> [Stored data entries]

** Start **

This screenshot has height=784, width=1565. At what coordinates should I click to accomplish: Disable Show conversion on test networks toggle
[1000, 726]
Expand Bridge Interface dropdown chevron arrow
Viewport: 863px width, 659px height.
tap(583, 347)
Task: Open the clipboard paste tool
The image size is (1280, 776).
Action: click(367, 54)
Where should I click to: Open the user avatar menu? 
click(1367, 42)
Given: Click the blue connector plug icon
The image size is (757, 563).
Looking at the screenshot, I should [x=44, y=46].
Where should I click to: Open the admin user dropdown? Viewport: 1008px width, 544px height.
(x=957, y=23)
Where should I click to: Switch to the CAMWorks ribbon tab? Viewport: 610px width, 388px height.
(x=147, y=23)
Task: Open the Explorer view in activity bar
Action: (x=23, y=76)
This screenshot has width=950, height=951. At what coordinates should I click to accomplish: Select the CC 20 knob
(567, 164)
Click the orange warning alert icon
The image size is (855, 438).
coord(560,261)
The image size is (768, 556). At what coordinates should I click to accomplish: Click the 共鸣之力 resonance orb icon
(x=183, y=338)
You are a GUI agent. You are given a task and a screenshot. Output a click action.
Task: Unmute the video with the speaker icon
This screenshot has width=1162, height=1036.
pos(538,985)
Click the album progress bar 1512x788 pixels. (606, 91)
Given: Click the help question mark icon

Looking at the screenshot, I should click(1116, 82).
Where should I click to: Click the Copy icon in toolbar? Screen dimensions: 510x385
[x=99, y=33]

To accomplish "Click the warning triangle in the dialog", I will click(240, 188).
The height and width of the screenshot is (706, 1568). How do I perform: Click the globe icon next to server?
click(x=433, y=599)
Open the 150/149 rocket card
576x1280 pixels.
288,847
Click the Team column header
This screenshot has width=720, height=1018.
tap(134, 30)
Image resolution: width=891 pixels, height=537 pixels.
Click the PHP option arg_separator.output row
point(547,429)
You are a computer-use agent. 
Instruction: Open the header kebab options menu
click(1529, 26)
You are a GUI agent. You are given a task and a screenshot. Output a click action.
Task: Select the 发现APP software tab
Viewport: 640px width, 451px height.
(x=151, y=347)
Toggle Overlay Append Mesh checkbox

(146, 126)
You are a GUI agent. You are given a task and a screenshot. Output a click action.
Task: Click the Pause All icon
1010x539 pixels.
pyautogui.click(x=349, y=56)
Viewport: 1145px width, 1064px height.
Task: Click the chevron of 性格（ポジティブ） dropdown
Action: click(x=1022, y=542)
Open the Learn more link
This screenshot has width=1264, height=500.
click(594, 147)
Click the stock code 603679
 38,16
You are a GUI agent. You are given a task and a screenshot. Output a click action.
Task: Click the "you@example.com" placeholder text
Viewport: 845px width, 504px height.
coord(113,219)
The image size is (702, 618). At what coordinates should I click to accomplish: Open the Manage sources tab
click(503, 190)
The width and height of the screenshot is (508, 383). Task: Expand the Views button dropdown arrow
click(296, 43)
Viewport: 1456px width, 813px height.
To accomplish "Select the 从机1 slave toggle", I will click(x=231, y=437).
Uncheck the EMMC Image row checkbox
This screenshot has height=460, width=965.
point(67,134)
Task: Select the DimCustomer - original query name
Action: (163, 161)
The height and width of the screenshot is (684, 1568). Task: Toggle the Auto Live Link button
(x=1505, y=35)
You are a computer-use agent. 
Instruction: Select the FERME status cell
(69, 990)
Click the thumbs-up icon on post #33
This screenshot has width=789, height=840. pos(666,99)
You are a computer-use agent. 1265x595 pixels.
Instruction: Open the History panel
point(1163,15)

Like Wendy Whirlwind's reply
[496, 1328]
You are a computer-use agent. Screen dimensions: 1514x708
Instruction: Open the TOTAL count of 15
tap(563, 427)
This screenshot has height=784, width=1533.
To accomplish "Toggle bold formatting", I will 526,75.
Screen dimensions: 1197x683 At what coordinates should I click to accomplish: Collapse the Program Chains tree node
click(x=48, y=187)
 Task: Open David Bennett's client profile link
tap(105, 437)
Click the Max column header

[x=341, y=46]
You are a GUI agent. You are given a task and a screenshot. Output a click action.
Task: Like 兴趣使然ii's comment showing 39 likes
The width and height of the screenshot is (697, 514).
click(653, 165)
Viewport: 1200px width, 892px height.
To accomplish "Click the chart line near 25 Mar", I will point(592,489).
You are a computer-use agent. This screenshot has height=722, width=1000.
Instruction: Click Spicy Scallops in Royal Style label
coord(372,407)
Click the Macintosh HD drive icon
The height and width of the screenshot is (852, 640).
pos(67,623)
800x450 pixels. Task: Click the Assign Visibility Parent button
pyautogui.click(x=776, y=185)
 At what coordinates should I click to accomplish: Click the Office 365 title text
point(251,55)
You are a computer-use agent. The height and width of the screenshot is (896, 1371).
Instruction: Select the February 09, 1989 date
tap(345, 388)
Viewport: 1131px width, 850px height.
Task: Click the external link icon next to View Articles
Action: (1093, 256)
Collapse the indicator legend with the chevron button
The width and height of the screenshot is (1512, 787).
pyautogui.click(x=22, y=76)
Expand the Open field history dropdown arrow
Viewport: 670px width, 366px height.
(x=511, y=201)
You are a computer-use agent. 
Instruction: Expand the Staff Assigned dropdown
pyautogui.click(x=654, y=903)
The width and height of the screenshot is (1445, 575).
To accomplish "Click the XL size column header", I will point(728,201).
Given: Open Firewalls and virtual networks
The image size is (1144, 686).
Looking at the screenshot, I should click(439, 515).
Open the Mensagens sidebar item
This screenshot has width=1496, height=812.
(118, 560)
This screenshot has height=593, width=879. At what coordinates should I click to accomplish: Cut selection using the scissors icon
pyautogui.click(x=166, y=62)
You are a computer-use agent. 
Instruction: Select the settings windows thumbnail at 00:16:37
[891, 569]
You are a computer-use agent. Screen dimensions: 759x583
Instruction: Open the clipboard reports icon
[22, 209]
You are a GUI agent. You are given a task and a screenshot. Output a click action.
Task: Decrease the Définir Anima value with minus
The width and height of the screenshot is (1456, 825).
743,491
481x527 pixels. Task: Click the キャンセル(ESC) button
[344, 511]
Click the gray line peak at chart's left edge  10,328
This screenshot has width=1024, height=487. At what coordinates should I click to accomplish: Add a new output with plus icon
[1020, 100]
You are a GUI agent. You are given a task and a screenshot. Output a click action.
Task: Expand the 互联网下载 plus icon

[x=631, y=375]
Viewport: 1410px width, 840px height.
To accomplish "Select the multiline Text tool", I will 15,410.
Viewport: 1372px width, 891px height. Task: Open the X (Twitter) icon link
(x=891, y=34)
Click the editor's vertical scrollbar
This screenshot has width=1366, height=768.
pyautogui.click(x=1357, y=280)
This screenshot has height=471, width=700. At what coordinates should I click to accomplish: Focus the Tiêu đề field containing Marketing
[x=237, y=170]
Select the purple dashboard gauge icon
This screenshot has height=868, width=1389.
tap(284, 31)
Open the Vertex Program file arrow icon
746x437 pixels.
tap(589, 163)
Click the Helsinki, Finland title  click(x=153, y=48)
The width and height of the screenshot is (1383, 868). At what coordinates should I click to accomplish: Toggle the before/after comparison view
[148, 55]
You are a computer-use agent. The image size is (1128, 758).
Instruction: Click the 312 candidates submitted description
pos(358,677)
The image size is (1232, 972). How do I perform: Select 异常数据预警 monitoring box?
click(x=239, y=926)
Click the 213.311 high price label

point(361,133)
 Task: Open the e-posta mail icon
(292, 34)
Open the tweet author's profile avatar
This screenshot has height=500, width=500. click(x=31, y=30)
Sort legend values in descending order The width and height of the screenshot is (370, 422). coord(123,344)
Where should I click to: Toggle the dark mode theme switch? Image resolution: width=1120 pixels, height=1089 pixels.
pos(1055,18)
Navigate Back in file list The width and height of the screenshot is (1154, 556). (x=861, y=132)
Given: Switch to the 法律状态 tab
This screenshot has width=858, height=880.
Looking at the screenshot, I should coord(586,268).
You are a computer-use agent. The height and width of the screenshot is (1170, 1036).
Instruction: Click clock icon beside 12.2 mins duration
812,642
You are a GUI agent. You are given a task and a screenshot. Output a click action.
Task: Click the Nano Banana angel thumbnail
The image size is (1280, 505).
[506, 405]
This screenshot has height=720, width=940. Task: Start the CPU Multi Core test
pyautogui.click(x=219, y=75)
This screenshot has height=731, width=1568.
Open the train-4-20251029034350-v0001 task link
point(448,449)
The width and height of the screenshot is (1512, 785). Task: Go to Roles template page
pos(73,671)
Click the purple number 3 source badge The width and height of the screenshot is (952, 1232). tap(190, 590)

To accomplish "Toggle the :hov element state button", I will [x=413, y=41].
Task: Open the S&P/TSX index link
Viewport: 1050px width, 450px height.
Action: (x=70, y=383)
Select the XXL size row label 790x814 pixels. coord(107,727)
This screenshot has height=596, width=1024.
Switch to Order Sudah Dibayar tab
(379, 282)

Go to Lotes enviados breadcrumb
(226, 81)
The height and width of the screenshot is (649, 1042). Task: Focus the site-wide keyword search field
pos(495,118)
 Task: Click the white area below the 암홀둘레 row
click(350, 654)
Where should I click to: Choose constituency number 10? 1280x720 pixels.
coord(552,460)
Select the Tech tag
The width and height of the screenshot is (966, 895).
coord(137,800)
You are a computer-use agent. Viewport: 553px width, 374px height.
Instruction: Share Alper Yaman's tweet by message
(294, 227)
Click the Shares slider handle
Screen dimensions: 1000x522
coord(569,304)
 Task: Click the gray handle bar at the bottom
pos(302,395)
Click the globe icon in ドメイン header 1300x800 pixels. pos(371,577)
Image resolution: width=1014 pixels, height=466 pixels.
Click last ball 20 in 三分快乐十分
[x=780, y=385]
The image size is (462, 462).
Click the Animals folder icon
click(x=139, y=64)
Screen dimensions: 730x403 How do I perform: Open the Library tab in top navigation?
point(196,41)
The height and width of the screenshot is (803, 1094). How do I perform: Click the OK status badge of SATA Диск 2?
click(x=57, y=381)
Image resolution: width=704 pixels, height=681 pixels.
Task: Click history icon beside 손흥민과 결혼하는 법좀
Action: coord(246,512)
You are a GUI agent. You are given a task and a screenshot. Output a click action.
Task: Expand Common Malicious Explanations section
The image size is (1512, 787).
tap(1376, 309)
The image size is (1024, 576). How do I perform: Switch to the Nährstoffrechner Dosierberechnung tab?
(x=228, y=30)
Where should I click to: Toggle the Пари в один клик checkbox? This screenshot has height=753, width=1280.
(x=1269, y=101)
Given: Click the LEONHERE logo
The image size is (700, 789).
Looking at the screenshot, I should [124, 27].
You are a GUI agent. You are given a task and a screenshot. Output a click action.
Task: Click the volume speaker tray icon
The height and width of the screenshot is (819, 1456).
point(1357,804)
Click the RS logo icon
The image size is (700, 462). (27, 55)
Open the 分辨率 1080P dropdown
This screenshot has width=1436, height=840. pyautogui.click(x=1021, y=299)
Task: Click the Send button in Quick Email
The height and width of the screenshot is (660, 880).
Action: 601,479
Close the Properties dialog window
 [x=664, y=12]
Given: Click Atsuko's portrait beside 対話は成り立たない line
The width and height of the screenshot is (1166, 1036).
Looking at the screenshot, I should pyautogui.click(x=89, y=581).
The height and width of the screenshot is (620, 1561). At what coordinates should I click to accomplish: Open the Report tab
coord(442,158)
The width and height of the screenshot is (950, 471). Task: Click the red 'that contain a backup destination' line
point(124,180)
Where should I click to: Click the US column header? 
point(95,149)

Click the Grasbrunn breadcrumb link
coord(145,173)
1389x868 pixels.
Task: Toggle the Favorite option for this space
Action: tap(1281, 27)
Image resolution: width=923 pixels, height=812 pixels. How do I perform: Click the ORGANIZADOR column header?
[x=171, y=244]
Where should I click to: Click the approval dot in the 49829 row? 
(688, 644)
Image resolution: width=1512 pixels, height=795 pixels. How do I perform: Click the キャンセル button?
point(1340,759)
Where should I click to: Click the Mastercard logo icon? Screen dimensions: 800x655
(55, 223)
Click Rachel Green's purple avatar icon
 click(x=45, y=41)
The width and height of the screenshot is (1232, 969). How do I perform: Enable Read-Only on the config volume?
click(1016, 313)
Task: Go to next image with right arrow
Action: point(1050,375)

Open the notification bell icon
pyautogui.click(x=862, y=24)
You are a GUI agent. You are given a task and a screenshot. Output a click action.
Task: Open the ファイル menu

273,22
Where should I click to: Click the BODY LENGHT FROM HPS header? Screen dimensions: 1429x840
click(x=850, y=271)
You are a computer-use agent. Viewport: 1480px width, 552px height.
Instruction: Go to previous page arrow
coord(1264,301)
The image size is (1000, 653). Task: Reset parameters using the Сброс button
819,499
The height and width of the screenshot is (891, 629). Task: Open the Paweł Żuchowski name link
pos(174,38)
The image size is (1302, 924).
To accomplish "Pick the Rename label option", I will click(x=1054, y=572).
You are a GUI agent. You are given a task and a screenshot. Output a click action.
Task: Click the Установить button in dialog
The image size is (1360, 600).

** End **

> [PROBLEM TO WORK ON]
Reproduce the records above word for word, everything from the line containing "You are a computer-use agent. Screen dimensions: 1514x708" down to the line containing "pyautogui.click(x=776, y=185)", with both of those lines included.

> [RESPONSE BELOW]
You are a computer-use agent. Screen dimensions: 1514x708
Instruction: Open the TOTAL count of 15
tap(563, 427)
This screenshot has height=784, width=1533.
To accomplish "Toggle bold formatting", I will 526,75.
Screen dimensions: 1197x683 At what coordinates should I click to accomplish: Collapse the Program Chains tree node
click(x=48, y=187)
 Task: Open David Bennett's client profile link
tap(105, 437)
Click the Max column header

[x=341, y=46]
You are a GUI agent. You are given a task and a screenshot. Output a click action.
Task: Like 兴趣使然ii's comment showing 39 likes
The width and height of the screenshot is (697, 514).
click(653, 165)
Viewport: 1200px width, 892px height.
To accomplish "Click the chart line near 25 Mar", I will point(592,489).
You are a computer-use agent. This screenshot has height=722, width=1000.
Instruction: Click Spicy Scallops in Royal Style label
coord(372,407)
Click the Macintosh HD drive icon
The height and width of the screenshot is (852, 640).
pos(67,623)
800x450 pixels. Task: Click the Assign Visibility Parent button
pyautogui.click(x=776, y=185)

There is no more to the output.